Below is the full letter
Open Letter to the New Minister of Transport and Communication-CTPD
Dear Honorable Mutotwe L. Kafwaya MP,
We would like to congratulate you on your new appointment as Minister of Transport and Communication and welcome your decision to review the re-launching of Zambia Airways. We agree with you concerning the need to make an informed decision on the matter before pushing forward, modifying or changing the course of this decision. We at the Center for Trade Policy and Development (CTPD) have conducted comprehensive research on this matter and have concluded that the decision to re-launch Zambia airways is not prudent due to Zambia’s current financial and macroeconomic situation. We strongly advise government to put the national airline on hold till the nation is in a better macroeconomic position to launch it as a regional carrier. There is need for IDC to adjust its business model and develop a financing model for Zambia Airways – these should thereafter be made public to address stakeholder concerns regarding operations, private investment synergies and government financing of the national airline.

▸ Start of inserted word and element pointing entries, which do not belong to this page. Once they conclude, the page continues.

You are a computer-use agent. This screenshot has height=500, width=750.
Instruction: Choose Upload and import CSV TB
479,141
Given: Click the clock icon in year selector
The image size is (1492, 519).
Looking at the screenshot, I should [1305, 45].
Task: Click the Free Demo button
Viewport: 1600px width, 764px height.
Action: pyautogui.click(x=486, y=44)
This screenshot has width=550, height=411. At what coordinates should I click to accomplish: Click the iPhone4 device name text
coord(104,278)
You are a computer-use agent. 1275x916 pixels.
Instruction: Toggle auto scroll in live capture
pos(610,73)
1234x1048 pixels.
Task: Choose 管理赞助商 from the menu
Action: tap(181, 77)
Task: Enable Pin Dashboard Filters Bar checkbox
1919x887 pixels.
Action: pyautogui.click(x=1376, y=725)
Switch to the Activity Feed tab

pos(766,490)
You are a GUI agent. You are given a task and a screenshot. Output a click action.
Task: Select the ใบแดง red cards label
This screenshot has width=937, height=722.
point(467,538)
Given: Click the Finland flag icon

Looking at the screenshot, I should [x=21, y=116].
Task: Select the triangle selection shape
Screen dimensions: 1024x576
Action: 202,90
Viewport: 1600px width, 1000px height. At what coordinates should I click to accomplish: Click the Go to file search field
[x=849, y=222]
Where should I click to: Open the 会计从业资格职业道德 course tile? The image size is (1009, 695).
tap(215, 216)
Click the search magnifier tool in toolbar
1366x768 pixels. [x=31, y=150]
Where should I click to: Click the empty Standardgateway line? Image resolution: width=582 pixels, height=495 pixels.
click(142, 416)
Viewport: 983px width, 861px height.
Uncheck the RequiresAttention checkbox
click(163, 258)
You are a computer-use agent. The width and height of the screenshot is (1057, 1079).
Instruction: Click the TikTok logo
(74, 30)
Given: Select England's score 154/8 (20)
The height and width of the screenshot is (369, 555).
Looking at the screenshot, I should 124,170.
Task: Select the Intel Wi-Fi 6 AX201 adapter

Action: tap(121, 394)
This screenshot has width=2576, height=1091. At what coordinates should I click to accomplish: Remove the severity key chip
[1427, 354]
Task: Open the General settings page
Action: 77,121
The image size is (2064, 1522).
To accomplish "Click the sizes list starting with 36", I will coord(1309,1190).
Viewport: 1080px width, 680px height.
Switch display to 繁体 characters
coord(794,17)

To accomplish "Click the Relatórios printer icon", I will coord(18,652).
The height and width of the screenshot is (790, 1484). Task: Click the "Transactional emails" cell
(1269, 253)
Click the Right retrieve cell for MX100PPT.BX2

Our reasons for advising against the re-launching of the national airline are threefold. Firstly, Zambia Airways would face a high risk of failure if it is launched using the proposed business model. Zambia has a relatively small population and economy and lacks strategic location for intercontinental flights. South African Airways (SAA) has been constrained to a loss making position due to this lack of geographical advantage. Even though Zambia is partnering with Ethiopian Airways, Ethiopian Airways’ success is driven by a number of factors such as strategic location within the horn of Africa and a comprehensive business model, some of which is impossible to replicate in the Zambian context.
Furthermore, our assessment of Ethiopia’s Partnership with Malawian Airlines reveals somewhat disappointing results. Despite the Good Partnership model on paper and technical assistance, Malawi Airlines has dragged to breakeven and remains in a loss making state for over 4 years now.
Secondly, Government is currently financially constrained due to debt levels which means it is unable to absorb either the initial investment or re-capitalization costs in case of failure. While we agree that a national airline has the potential to facilitate for economic development by improving tourism and stimulating non-traditional exports, these potential benefits must be weighed against the risks of failure and increased indebtedness. Investing US$55 million into this project has the opportunity cost of using these funds towards government spending on healthcare, education and social protection. A loan to cover this investment would increase debt and interest payments and could further crowd out social spending in the event that the airline requires a future bailout – as we have seen in South Africa. Such reckless spending during difficult economic times sends a negative signal to investors and external partners that Zambia is not willing to make the necessary changes to put the economy back on track.
Lastly, Zambia has a vibrant domestic aviation industry which is dominated by private players. The launching of Zambia airways using the proposed business model would crowd out the private sector since Zambia Airways is envisaged to have domestic, regional and intercontinental flights. Government should instead be seeking to crowd in private sector players, rather than interfering with the market through pursuing investments which could be taken on by the private sector. In a period of mounting debt, the capital requirements to establish and the prospect of low-returns in a challenging industry, make the re-launch of Zambia Airways a gamble that the government can ill afford. Instead of currently pursuing a national airline, GRZ could make policy changes to the domestic market that promotes investment into the Zambian aviation sector, which would in turn support economic growth. CPTD would therefore like to urge you to reconsider and halt the plans to relaunch the national airline.
We strongly urge you to reconsider plans to re-launch the national airline. In light of financial constraints and a struggling economy, now is not the time to press ahead with an ill-conceived business model that crowds out much needed private sector investment. Further consideration is needed to ensure that Zambia benefits from a national airline and citizens are protected from the burden of additional unproductive public debt.